Dataset entries:
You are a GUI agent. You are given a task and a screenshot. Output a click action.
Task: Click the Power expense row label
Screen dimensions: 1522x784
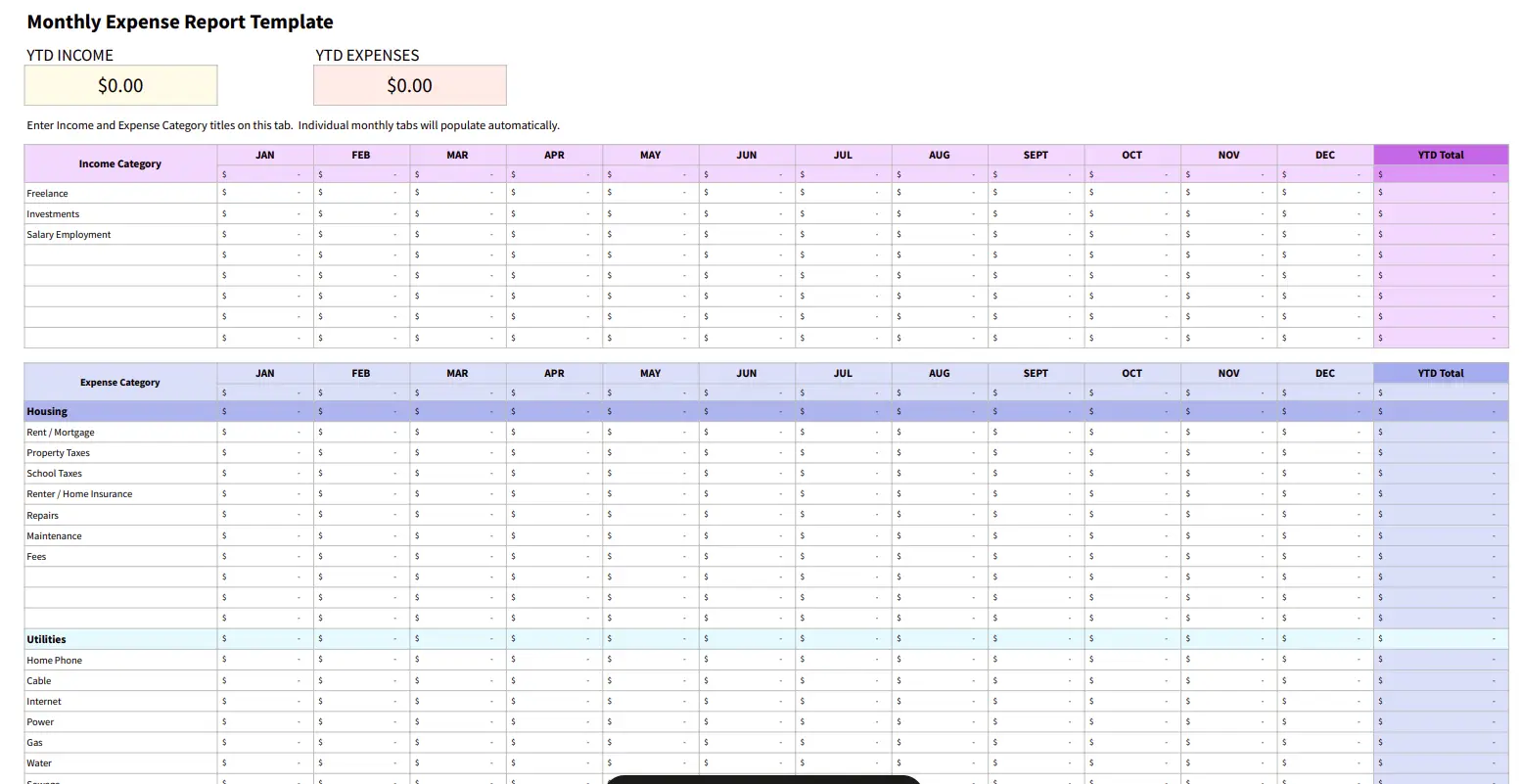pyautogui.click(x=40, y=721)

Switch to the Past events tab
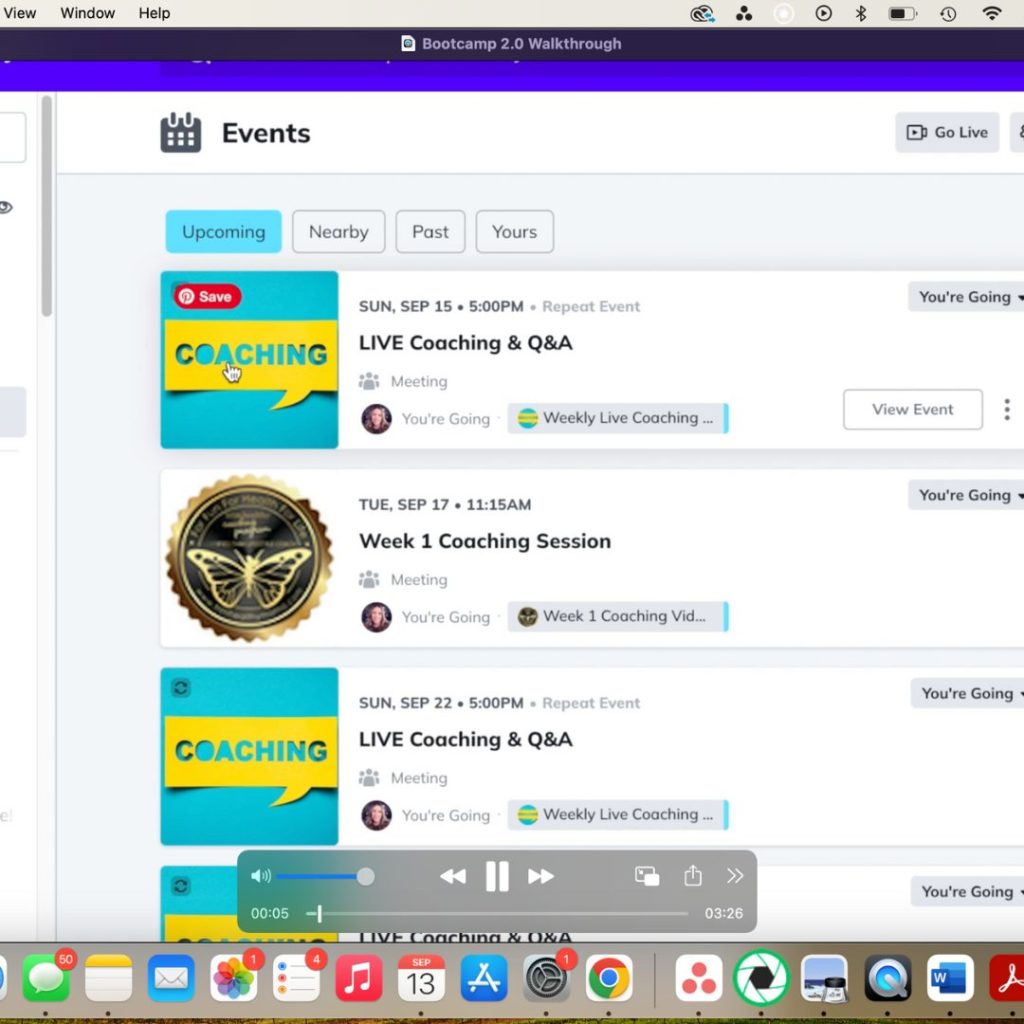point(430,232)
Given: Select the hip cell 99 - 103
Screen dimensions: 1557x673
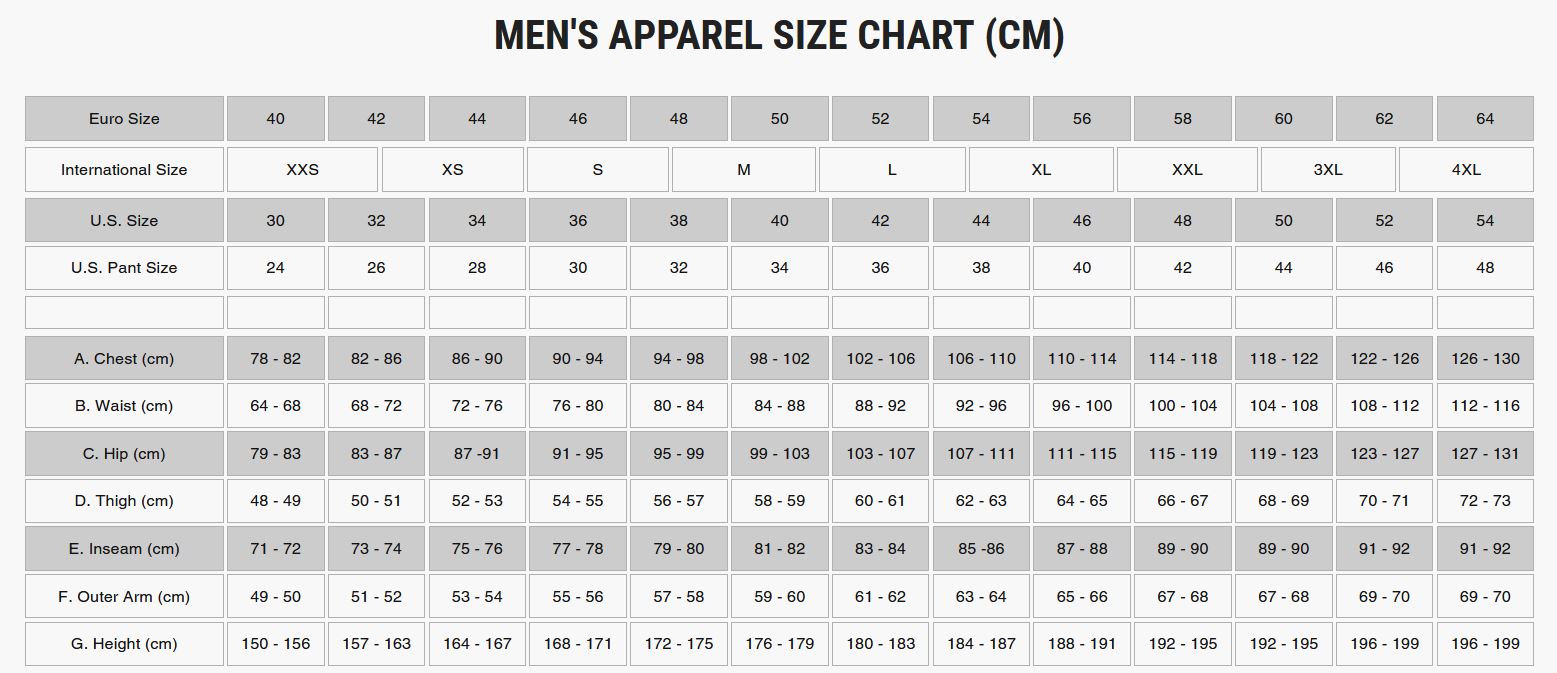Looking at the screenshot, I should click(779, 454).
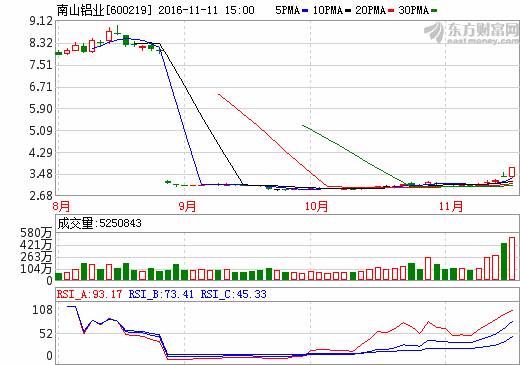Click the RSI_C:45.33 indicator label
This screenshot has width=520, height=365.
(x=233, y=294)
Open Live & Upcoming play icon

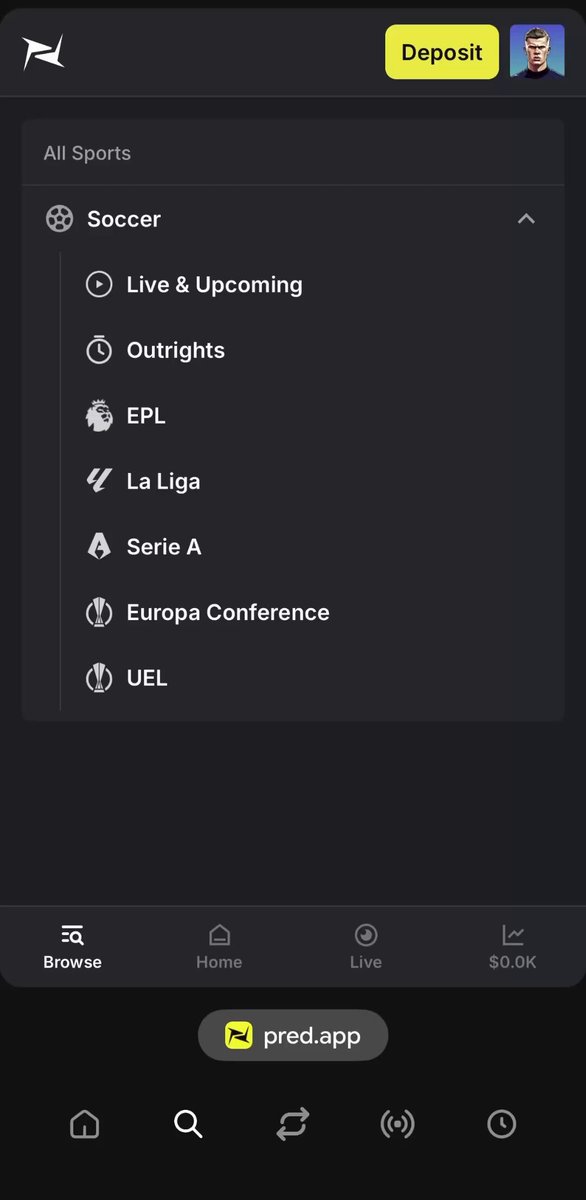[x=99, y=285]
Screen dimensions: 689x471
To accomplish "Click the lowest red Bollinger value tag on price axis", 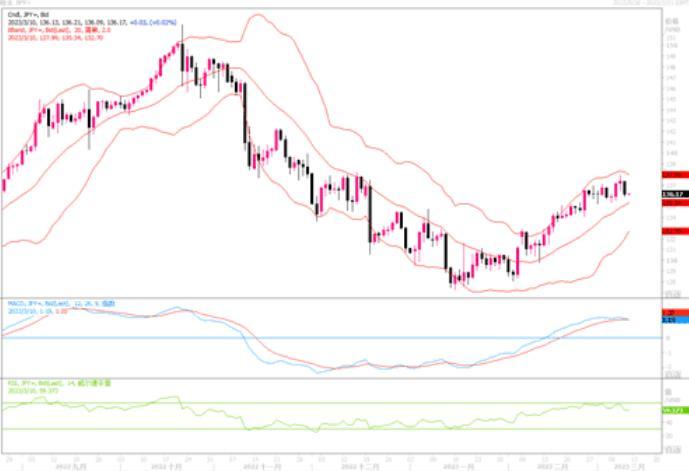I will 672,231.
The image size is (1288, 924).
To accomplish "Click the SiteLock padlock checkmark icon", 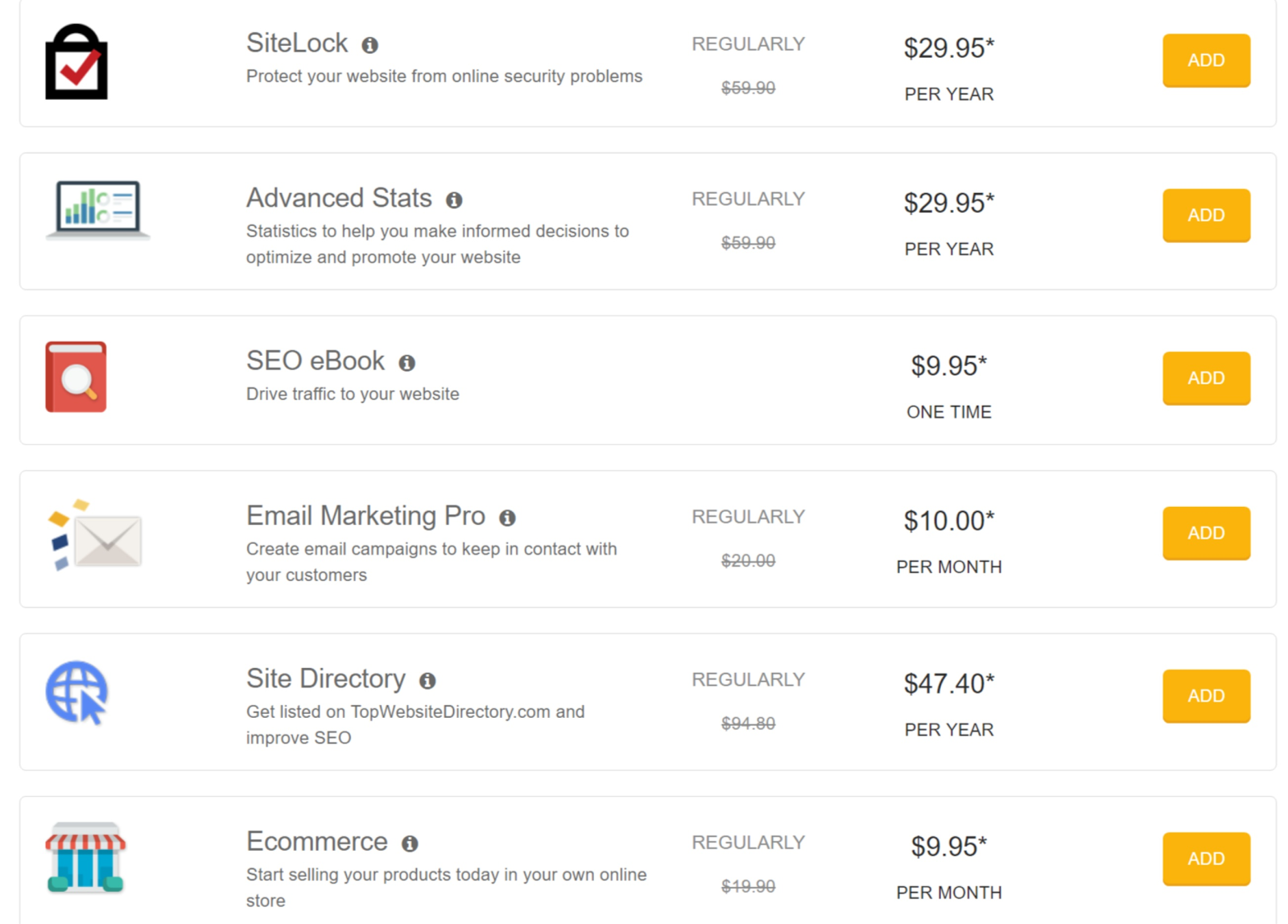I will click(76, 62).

What you are asked to do » Exactly as they appear, please return only the lines from the first line of the records through the line containing "Given: Select the hip cell 99 - 103", both included, leaving out all pictures.

Response to this exercise »
You are a GUI agent. You are given a task and a screenshot. Output a click action.
Task: Click the Power expense row label
Screen dimensions: 1522x784
pyautogui.click(x=40, y=721)

Switch to the Past events tab
point(430,232)
Given: Select the hip cell 99 - 103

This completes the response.